The crop scouts were expected to release a final spring wheat production estimate on Thursday.
Inspections of 13 hard red spring and durum wheat fields in north-west North Dakota showed lower yield potential than crops in the same area last year, the crop scouts said on Wednesday.
Head scab, a fungal disease, was the main reason for the lower projected yields, they said.
"It would have paid the farmers this year to put a fungicide application on," said Ben Handcock, executive vice president of the Wheat Quality Council, which organised the three-day tour.
"I never saw three fields in a row that bad. I have seen worse, but not for a long time," Handcock said.
The export arena overnight failed to generate any bullish enthusiasm for wheat futures. Japan purchased 16,280 tonnes of feed wheat, Syria said it had sold 50,000 tonnes of wheat and South Korea bought 21,600 tonnes of US wheat.
And another reminder of the competitive posture of Black Sea wheat surfaced on Wednesday.

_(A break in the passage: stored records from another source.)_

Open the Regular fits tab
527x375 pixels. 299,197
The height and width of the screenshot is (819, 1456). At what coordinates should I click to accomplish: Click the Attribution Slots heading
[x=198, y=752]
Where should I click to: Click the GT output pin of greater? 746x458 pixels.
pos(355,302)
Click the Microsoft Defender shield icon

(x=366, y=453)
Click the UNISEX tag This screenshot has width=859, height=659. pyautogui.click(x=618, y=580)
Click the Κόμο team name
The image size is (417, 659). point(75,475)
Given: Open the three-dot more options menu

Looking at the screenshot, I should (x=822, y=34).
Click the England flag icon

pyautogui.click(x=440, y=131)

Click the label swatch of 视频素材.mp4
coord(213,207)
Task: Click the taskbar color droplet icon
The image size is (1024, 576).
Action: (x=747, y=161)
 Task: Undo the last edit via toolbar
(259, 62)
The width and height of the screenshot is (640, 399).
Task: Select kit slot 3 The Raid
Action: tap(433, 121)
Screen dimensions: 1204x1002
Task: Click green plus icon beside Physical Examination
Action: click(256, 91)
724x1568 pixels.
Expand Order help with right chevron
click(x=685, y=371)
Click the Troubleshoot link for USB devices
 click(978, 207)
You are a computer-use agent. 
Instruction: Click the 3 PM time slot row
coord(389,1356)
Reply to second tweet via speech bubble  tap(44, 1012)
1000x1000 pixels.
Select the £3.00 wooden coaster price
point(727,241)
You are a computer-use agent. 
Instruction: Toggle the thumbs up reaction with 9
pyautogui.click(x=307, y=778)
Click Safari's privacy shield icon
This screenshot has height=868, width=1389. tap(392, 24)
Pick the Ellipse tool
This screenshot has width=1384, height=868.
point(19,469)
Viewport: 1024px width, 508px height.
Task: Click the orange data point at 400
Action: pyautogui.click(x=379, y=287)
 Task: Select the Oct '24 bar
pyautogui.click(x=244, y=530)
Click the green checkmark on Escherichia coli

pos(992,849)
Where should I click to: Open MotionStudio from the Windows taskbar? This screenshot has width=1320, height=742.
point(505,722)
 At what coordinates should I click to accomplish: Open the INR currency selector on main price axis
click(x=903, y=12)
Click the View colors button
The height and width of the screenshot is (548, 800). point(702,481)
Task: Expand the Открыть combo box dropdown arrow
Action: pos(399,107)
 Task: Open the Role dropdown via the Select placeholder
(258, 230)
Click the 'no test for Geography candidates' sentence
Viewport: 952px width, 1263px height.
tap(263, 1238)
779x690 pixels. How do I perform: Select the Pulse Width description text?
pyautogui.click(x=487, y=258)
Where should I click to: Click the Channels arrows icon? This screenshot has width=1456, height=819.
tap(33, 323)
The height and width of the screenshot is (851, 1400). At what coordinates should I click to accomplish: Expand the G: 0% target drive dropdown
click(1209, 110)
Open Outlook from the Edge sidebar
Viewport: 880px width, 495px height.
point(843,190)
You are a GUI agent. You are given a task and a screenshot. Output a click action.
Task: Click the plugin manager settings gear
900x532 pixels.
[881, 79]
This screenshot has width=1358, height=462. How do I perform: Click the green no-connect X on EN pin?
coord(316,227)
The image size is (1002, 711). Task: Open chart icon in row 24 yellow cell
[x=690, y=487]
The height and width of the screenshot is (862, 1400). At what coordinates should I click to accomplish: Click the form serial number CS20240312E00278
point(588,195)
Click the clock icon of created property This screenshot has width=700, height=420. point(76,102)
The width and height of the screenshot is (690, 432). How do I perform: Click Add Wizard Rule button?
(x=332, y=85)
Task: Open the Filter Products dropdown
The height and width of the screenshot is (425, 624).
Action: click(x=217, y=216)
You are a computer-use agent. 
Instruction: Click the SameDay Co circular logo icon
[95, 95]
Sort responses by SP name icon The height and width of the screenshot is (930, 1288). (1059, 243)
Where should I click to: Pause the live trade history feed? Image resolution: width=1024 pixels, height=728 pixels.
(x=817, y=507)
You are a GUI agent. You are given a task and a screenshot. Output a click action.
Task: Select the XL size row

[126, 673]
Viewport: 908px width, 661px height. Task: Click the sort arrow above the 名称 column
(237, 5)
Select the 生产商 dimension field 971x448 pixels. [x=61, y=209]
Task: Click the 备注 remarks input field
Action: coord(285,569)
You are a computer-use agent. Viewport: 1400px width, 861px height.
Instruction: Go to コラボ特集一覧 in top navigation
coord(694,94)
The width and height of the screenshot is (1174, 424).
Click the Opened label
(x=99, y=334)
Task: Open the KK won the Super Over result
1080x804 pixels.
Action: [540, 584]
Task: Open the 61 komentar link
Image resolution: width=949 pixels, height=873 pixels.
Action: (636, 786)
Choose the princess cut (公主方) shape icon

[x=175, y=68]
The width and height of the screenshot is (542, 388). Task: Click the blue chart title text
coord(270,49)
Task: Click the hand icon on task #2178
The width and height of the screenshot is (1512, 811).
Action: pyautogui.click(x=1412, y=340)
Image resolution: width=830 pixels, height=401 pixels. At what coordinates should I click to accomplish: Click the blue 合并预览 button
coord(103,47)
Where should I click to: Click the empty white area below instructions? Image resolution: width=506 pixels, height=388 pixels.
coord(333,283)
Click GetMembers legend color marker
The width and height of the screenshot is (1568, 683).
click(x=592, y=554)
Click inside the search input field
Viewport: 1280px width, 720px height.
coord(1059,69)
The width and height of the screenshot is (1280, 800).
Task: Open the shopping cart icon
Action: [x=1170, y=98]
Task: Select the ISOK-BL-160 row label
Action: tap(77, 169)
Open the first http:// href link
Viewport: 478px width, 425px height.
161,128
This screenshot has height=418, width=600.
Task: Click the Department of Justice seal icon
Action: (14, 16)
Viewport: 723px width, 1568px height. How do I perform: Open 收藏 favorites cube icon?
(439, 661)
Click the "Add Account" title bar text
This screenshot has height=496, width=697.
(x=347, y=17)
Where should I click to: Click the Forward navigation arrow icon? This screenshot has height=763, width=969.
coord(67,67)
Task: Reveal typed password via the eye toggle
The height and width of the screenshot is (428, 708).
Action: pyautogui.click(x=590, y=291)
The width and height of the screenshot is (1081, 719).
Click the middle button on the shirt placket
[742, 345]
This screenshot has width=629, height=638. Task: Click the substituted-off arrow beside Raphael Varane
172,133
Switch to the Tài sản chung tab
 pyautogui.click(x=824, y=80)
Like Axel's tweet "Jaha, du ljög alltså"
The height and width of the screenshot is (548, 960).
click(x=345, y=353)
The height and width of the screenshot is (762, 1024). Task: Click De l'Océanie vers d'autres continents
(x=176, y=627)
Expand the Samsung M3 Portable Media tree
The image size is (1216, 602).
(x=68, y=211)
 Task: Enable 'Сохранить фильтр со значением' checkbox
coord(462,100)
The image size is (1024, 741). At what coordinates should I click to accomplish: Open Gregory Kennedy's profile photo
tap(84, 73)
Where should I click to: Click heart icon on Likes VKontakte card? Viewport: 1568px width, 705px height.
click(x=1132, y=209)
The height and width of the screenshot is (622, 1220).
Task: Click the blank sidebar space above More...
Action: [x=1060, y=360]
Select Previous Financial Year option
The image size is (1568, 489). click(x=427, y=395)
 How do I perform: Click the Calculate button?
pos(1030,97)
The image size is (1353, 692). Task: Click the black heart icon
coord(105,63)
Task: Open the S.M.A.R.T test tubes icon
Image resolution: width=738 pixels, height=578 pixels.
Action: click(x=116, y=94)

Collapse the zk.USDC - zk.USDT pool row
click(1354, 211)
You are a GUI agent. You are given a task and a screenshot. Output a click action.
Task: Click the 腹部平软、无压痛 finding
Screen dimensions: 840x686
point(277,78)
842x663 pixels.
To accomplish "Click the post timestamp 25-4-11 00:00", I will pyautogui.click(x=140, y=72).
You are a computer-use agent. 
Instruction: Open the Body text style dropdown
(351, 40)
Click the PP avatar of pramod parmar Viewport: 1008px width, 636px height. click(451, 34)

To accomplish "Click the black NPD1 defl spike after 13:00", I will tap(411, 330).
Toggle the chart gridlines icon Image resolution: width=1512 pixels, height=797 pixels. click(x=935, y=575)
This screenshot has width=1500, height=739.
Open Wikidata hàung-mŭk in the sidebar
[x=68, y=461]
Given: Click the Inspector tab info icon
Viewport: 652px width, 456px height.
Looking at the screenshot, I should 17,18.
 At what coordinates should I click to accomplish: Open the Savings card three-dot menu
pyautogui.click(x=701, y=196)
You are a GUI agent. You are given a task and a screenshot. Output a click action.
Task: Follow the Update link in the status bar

Traders in Singapore said Malaysian feed mills were attempting to buy feed wheat from the Black Sea amid dropping freight rates and aggressive offers.
Cash basis bids for SRW in the Midwest were mostly steady, although the wheat basis continued to firm at Morris, Illinois.
Technical support in the September contract was at $3.26-1/2 per bushel and resistance was at $3.33-1/2. The nine-day relative strength index for September closed Tuesday at 44. Technical traders view an RSI of 30 or less as an oversold market and 70 or more as an overbought market.